Realizar una aproximación a la Constitución desde una perspectiva feminista, en tanto teoría crítica, implica analizar desde la sospecha las distintas concepciones y categorías constitucionales. Conlleva también cuestionar sus premisas, poniendo atención en las consecuencias para la construcción de la ciudadanía y la definición de las relaciones de poder entre hombres y mujeres y, en general, entre grupos privilegiados y aquellos históricamente excluidos y oprimidos.
Desde una perspectiva feminista se ha cuestionado la pretendida neutralidad de las constituciones, en el sentido de que se refieren a todas las personas, manteniéndose imparciales en relación con la construcción del género. Se ha planteado que la pretendida neutralidad de los textos constitucionales no ha permitido hacer frente a la asimetría de poder entre hombres y mujeres, sino por el contrario, ha perpetuado la exclusión de las mujeres del espacio público, situándolas como ciudadanas de segunda clase. Ello se explica, pues el modelo de lo humano se ha construido desde la experiencia, necesidades e intereses masculinos, ignorando la realidad de la otra mitad de la humanidad.
Asimismo, se ha planteado que el confinamiento de las mujeres al espacio privado y la resistencia a reconocerlas como sujeto político han actuado como condición necesaria para el mantenimiento de la hegemonía de los hombres en el espacio público.
Si analizamos la Constitución de 1980 desde una perspectiva de género, concluiremos que se caracterizaba por el uso de un lenguaje androcéntrico y por invisibilizar completamente a las mujeres a lo largo de su articulado. Recién en 1999, mediante la reforma constitucional que establece la igualdad jurídica entre hombres y mujeres, se incorporó nominalmente a las mujeres en el texto constitucional.

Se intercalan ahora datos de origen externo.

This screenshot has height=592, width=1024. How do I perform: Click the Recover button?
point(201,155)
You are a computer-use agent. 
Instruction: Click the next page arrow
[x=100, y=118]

Esta reforma sustituyó la voz “hombres”, en el artículo 1º de la Constitución, por “personas”, e incorporó al final del primer párrafo del artículo 19, Nº 2, la oración “hombres y mujeres son iguales ante la ley”.
En su momento se atribuyó un potencial transformador a esta reforma, sin embargo, resultó insuficiente y no constituyó un verdadero aporte para avanzar en la eliminación de la discriminación, opresión y exclusión histórica de las mujeres en nuestro país. Ello, pues únicamente se consagró la igualdad formal entre hombres y mujeres, sin incorporar mención alguna a la relevancia del logro de la igualdad sustantiva, que permitiera poner el acento en la necesidad corregir las desigualdades y lograr la redistribución de los recursos y del poder entre hombres y mujeres.

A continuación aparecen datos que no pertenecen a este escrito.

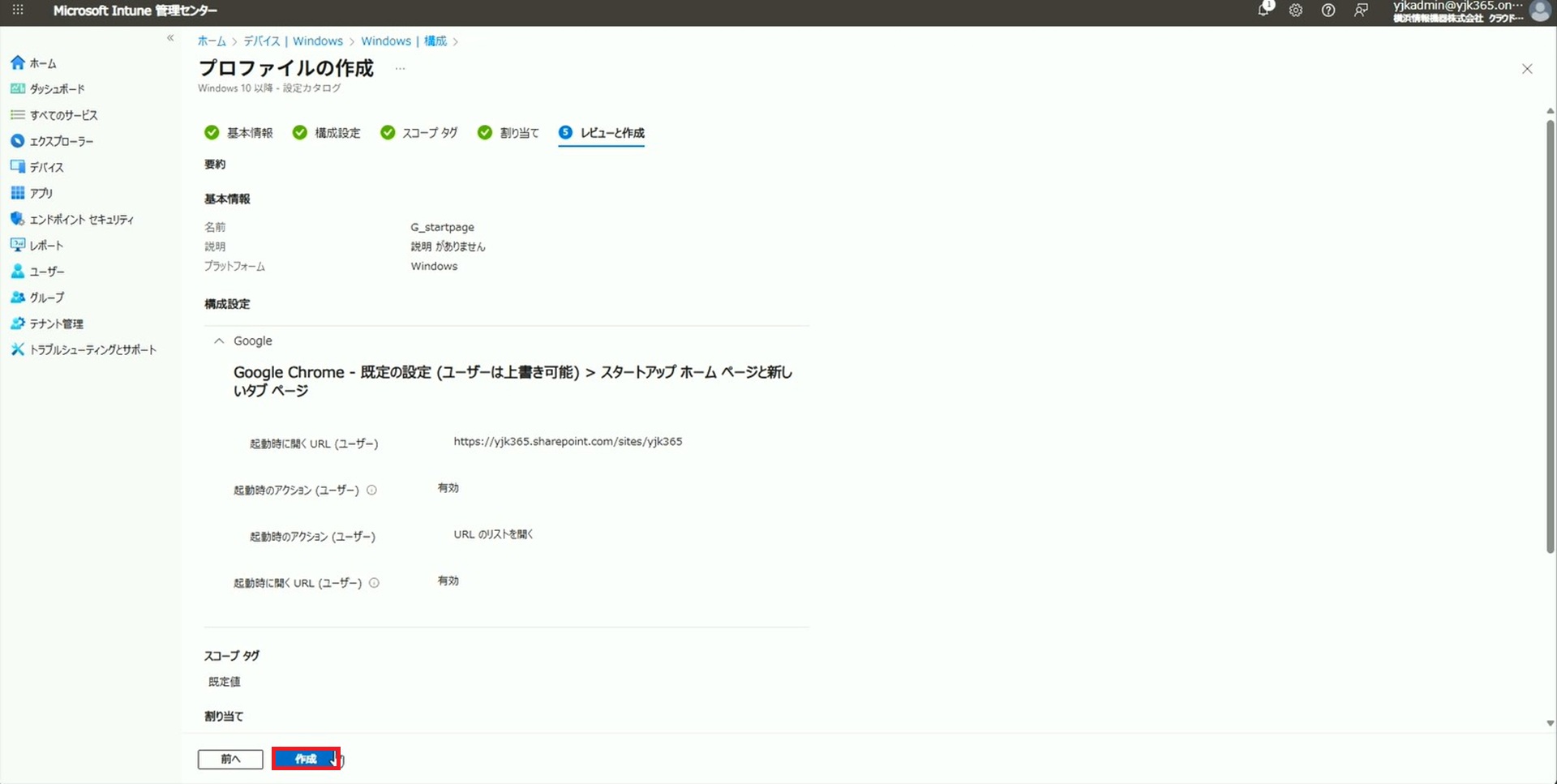The height and width of the screenshot is (784, 1557).
Task: Click the 前へ button
Action: pos(230,759)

El carácter androcéntrico de la Carta Fundamental resulta evidente al constatar que no aborda siquiera tangencialmente las principales experiencias y/o problemáticas que enfrentan las mujeres, como la violencia de género, la subrepresentación en todos los espacios de poder y toma de decisión, la desproporcionada carga de trabajo doméstico y de cuidado, la negación del derecho a decidir sobre su propio cuerpo, la discriminación en el acceso (y permanencia) al empleo remunerado (además de las condiciones generalizadas de precariedad e inestabilidad), la brecha salarial, los obstáculos que enfrentan en el acceso a la justicia, entre otras.
Abandonar este modelo androcéntrico e incorporar a las mujeres como sujeto implica introducir provisiones con perspectiva de género a lo largo de todo el texto constitucional. No basta con robustecer el catálogo de derechos, como usualmente se propone, sino que también debe perseguirse alterar la estructura del poder que se aloja en ella. Se deben efectuar reformas políticas que permitan desconcentrar el poder, sentando las bases para una democracia paritaria. Esta tarea no debe acotarse solo a la regulación de los derechos políticos, sino que debe extenderse a toda parte orgánica e incidir en la regulación de las principales instituciones políticas de la República.
La incorporación de la perspectiva de género en el texto constitucional debiese conducirnos a incluir disposiciones que apunten a la superación de los obstáculos estructurales que enfrentan las mujeres, como la dicotomía público/privado y la división sexual del trabajo. Así, por ejemplo, tal como hoy se releva la importancia de la familia como núcleo fundamental de la sociedad, se debería incorporar un pronunciamiento sobre el valor y el carácter indispensable del trabajo doméstico no remunerado y de cuidado para la vida en comunidad. A la par, debería consagrarse un principio de corresponsabilidad social en esta materia, que redistribuya las cargas del trabajo doméstico y de cuidado entre hombres, mujeres y el Estado, lo cual debe tener un correlato, por cierto, en el catálogo de derechos fundamentales a la hora de consagrar el derecho al trabajo y a la previsión social.